Echo every one of the records below back line for line, changing nothing.

▸ **Supplied material**
-=-=-
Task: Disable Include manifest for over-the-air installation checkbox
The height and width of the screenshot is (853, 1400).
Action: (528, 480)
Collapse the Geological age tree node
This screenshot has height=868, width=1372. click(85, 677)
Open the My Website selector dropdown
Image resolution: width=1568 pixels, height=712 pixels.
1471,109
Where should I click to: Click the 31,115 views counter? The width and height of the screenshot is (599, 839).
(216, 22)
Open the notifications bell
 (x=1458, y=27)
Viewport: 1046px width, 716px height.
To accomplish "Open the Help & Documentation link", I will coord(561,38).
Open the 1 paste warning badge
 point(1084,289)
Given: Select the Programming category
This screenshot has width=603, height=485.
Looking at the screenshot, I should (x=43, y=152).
-=-=-
▸ **Reply to the task**
Task: Disable Include manifest for over-the-air installation checkbox
The height and width of the screenshot is (853, 1400).
Action: (528, 480)
Collapse the Geological age tree node
This screenshot has height=868, width=1372. click(85, 677)
Open the My Website selector dropdown
Image resolution: width=1568 pixels, height=712 pixels.
1471,109
Where should I click to: Click the 31,115 views counter? The width and height of the screenshot is (599, 839).
(216, 22)
Open the notifications bell
 (x=1458, y=27)
Viewport: 1046px width, 716px height.
To accomplish "Open the Help & Documentation link", I will coord(561,38).
Open the 1 paste warning badge
 point(1084,289)
Given: Select the Programming category
This screenshot has width=603, height=485.
Looking at the screenshot, I should (x=43, y=152).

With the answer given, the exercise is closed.